Re: llvm & RTTI over shared libraries

From: <jbo_at_insane.engineer>
Date: Mon, 25 Apr 2022 13:01:48 UTC
Hello guys,

Thank you for your replies.

I've created a small minimal test case which reproduces the problem (attached).
The key points here are:
  - CMake based project consisting of:
    - The header-only interface for the plugin and the types (test-interface).
    - The main executable that loads the plugin (test-core).
    - A plugin implementation (plugin-one).
  - Compiles out-of-the-box on FreeBSD 13/stable with both lang/gcc11 and devel/llvm14.
  - It uses the exact mechanism I use to load the plugins in my actual application.

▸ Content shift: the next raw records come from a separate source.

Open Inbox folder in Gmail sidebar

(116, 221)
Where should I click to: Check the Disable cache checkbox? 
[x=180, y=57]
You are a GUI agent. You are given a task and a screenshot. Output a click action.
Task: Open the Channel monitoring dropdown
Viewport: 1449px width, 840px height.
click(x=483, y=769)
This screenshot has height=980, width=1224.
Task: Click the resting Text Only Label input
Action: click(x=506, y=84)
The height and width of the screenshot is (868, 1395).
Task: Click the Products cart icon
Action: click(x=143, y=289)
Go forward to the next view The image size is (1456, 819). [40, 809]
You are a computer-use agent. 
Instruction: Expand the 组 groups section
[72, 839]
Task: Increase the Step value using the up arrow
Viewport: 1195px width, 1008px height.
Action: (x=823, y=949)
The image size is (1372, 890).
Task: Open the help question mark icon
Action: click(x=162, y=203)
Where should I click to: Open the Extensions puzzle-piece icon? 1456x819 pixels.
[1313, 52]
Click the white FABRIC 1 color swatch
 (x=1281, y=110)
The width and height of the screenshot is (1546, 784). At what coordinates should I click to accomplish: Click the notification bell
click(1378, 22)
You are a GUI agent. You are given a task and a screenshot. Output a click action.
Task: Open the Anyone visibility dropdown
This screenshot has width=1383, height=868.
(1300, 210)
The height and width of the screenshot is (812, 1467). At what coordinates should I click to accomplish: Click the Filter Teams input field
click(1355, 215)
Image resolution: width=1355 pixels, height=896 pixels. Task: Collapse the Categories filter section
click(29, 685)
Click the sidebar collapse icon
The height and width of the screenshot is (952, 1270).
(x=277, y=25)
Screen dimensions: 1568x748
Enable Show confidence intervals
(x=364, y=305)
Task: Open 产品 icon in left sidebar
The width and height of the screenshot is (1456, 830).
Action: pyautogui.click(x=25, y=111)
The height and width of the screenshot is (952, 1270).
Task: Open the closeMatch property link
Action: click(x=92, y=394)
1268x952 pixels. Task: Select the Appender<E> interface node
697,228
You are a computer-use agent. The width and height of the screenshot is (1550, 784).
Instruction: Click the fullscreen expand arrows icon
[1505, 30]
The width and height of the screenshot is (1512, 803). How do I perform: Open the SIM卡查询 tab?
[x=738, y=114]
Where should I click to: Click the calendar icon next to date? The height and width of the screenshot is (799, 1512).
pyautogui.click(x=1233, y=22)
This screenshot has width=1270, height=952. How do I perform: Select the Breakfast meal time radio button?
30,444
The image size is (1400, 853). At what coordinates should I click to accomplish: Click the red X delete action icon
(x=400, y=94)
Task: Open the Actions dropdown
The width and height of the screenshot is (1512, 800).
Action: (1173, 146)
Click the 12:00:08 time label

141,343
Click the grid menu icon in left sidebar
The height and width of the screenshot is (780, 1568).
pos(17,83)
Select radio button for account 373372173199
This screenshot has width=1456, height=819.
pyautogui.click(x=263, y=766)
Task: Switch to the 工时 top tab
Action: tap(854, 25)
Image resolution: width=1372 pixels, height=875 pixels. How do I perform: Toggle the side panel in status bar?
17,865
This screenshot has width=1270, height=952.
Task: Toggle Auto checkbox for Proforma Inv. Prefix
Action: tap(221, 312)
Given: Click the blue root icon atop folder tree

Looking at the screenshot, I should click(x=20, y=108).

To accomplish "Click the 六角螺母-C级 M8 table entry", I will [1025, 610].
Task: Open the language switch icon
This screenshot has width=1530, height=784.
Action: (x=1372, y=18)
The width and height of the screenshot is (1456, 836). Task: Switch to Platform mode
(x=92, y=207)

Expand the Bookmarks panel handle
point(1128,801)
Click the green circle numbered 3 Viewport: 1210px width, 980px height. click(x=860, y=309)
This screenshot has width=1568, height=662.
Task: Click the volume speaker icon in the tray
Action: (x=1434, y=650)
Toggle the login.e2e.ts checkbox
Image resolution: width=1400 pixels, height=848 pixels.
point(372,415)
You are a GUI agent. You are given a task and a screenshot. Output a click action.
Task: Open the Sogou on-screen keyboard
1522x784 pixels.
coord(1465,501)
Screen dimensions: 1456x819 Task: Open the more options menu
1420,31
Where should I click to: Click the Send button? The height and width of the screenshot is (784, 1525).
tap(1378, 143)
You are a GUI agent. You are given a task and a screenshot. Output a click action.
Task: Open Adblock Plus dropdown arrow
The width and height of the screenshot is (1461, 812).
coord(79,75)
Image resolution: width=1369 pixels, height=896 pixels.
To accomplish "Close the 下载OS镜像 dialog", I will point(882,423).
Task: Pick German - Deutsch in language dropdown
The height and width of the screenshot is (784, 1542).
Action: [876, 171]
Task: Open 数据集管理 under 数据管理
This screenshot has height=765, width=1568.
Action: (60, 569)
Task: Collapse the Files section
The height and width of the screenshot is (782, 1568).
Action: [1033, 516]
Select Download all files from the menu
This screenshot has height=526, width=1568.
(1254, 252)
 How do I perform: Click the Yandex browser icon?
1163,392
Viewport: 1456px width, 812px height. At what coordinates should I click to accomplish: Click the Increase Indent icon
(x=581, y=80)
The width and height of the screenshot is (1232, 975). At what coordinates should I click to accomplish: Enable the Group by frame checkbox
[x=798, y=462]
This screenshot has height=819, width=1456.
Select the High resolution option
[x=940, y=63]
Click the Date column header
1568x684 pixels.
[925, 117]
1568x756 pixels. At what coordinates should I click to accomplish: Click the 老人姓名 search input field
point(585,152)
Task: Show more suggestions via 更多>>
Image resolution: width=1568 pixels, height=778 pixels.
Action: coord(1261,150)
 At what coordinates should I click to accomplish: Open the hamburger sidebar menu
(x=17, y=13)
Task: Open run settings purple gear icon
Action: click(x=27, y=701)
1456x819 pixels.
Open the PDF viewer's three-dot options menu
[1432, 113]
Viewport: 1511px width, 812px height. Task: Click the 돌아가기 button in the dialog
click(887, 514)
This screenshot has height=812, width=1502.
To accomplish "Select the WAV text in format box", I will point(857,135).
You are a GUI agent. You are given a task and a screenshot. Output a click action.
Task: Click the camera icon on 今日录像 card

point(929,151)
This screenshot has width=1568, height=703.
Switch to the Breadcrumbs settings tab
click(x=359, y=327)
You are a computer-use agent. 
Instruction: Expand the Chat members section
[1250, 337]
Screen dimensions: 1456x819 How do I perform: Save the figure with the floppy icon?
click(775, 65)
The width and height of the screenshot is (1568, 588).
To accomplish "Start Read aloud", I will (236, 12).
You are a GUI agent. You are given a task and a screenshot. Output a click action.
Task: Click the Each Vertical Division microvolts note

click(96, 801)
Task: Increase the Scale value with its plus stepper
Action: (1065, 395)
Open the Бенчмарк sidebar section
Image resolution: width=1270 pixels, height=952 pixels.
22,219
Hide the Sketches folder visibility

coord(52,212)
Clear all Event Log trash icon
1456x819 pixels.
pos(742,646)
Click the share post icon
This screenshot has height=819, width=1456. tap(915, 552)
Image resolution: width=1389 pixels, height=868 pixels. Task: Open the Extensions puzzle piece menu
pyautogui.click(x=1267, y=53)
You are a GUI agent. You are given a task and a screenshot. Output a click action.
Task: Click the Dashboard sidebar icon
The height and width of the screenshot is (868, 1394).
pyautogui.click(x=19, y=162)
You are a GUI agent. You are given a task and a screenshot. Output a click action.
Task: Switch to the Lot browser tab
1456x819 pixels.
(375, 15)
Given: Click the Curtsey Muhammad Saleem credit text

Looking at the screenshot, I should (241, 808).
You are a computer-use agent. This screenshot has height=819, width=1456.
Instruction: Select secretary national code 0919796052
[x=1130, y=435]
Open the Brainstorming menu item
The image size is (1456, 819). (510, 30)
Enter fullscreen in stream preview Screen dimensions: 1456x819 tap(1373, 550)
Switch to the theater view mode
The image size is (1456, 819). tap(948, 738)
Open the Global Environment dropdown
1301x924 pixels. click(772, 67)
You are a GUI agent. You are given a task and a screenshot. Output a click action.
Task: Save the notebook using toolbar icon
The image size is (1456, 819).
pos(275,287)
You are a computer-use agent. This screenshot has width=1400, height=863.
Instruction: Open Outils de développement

stdout output when compiling with lang/gcc11:

  t is type_int
  t is type_string
  done.


stdout output when compiling with lang/llvm14:

  could not cast t
  could not cast t
  done.


Unfortunately, I could not yet figure out which compiler/linker flags llvm requires to implement the same behavior as GCC does. I understand that eventually I'd be better of rewriting the necessary parts to eliminate that problem but this is not a quick job.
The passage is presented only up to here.